Required work => Rewrite the data below, changing every "Locate each element" to "Find each item" and leaving all else as it is.

A series of records:
^^^^

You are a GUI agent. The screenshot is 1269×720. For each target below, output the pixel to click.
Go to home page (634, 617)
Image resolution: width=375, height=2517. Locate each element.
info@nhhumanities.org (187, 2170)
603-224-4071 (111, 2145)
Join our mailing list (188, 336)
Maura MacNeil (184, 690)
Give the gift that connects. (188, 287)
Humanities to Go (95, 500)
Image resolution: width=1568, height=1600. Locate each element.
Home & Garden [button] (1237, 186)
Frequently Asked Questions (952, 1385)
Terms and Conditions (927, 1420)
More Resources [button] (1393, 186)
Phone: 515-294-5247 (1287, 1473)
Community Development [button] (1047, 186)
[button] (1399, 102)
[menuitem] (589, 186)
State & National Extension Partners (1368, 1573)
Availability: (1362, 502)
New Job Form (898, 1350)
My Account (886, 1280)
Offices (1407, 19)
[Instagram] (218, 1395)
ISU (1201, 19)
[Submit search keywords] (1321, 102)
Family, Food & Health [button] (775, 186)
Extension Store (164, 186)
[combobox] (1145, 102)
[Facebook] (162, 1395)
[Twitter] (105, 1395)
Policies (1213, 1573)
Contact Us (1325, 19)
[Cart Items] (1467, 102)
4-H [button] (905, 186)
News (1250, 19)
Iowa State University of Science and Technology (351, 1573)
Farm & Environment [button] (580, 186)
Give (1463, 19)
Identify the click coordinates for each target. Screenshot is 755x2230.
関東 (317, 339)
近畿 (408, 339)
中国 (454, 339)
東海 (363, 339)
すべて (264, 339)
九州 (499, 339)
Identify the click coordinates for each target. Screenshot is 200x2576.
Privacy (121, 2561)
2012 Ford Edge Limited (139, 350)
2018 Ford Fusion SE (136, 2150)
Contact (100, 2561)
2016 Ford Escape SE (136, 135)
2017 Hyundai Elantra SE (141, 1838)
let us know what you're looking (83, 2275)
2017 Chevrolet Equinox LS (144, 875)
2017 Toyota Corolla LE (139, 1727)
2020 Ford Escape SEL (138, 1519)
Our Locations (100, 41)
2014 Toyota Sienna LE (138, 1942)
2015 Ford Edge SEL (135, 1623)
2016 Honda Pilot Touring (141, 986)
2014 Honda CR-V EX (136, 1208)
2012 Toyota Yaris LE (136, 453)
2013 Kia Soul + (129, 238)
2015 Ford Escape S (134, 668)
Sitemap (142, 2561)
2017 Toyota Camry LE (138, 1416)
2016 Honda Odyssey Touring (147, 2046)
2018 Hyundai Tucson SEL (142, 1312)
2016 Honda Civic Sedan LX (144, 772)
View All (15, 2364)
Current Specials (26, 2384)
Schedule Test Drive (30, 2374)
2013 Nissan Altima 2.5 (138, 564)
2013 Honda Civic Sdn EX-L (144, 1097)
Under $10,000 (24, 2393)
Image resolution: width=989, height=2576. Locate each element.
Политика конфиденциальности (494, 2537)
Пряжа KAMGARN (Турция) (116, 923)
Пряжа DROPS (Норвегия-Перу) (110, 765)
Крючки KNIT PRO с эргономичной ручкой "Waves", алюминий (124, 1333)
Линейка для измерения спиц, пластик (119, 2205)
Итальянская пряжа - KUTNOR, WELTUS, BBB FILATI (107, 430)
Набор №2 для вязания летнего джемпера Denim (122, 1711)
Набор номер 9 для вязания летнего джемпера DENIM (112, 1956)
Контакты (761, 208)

^^^^

Task result =>
You are a GUI agent. The screenshot is 1269×720. For each target below, output the pixel to click.
Go to home page (634, 617)
Image resolution: width=375, height=2517. Find each item.
info@nhhumanities.org (187, 2170)
603-224-4071 (111, 2145)
Join our mailing list (188, 336)
Maura MacNeil (184, 690)
Give the gift that connects. (188, 287)
Humanities to Go (95, 500)
Image resolution: width=1568, height=1600. Find each item.
Home & Garden [button] (1237, 186)
Frequently Asked Questions (952, 1385)
Terms and Conditions (927, 1420)
More Resources [button] (1393, 186)
Phone: 515-294-5247 (1287, 1473)
Community Development [button] (1047, 186)
[button] (1399, 102)
[menuitem] (589, 186)
State & National Extension Partners (1368, 1573)
Availability: (1362, 502)
New Job Form (898, 1350)
My Account (886, 1280)
Offices (1407, 19)
[Instagram] (218, 1395)
ISU (1201, 19)
[Submit search keywords] (1321, 102)
Family, Food & Health [button] (775, 186)
Extension Store (164, 186)
[combobox] (1145, 102)
[Facebook] (162, 1395)
[Twitter] (105, 1395)
Policies (1213, 1573)
Contact Us (1325, 19)
[Cart Items] (1467, 102)
4-H [button] (905, 186)
News (1250, 19)
Iowa State University of Science and Technology (351, 1573)
Farm & Environment [button] (580, 186)
Give (1463, 19)
Identify the click coordinates for each target. Screenshot is 755x2230.
関東 (317, 339)
近畿 (408, 339)
中国 (454, 339)
東海 (363, 339)
すべて (264, 339)
九州 (499, 339)
Identify the click coordinates for each target. Screenshot is 200x2576.
Privacy (121, 2561)
2012 Ford Edge Limited (139, 350)
2018 Ford Fusion SE (136, 2150)
Contact (100, 2561)
2016 Ford Escape SE (136, 135)
2017 Hyundai Elantra SE (141, 1838)
let us know what you're looking (83, 2275)
2017 Chevrolet Equinox LS (144, 875)
2017 Toyota Corolla LE (139, 1727)
2020 Ford Escape SEL (138, 1519)
Our Locations (100, 41)
2014 Toyota Sienna LE (138, 1942)
2015 Ford Edge SEL (135, 1623)
2016 Honda Pilot Touring (141, 986)
2014 Honda CR-V EX (136, 1208)
2012 Toyota Yaris LE (136, 453)
2013 Kia Soul + (129, 238)
2015 Ford Escape S (134, 668)
Sitemap (142, 2561)
2017 Toyota Camry LE (138, 1416)
2016 Honda Odyssey Touring (147, 2046)
2018 Hyundai Tucson SEL (142, 1312)
2016 Honda Civic Sedan LX (144, 772)
View All (15, 2364)
Current Specials (26, 2384)
Schedule Test Drive (30, 2374)
2013 Nissan Altima 2.5 (138, 564)
2013 Honda Civic Sdn EX-L (144, 1097)
Under $10,000 (24, 2393)
Image resolution: width=989, height=2576. Find each item.
Политика конфиденциальности (494, 2537)
Пряжа KAMGARN (Турция) (116, 923)
Пряжа DROPS (Норвегия-Перу) (110, 765)
Крючки KNIT PRO с эргономичной ручкой "Waves", алюминий (124, 1333)
Линейка для измерения спиц, пластик (119, 2205)
Итальянская пряжа - KUTNOR, WELTUS, BBB FILATI (107, 430)
Набор №2 для вязания летнего джемпера Denim (122, 1711)
Набор номер 9 для вязания летнего джемпера DENIM (112, 1956)
Контакты (761, 208)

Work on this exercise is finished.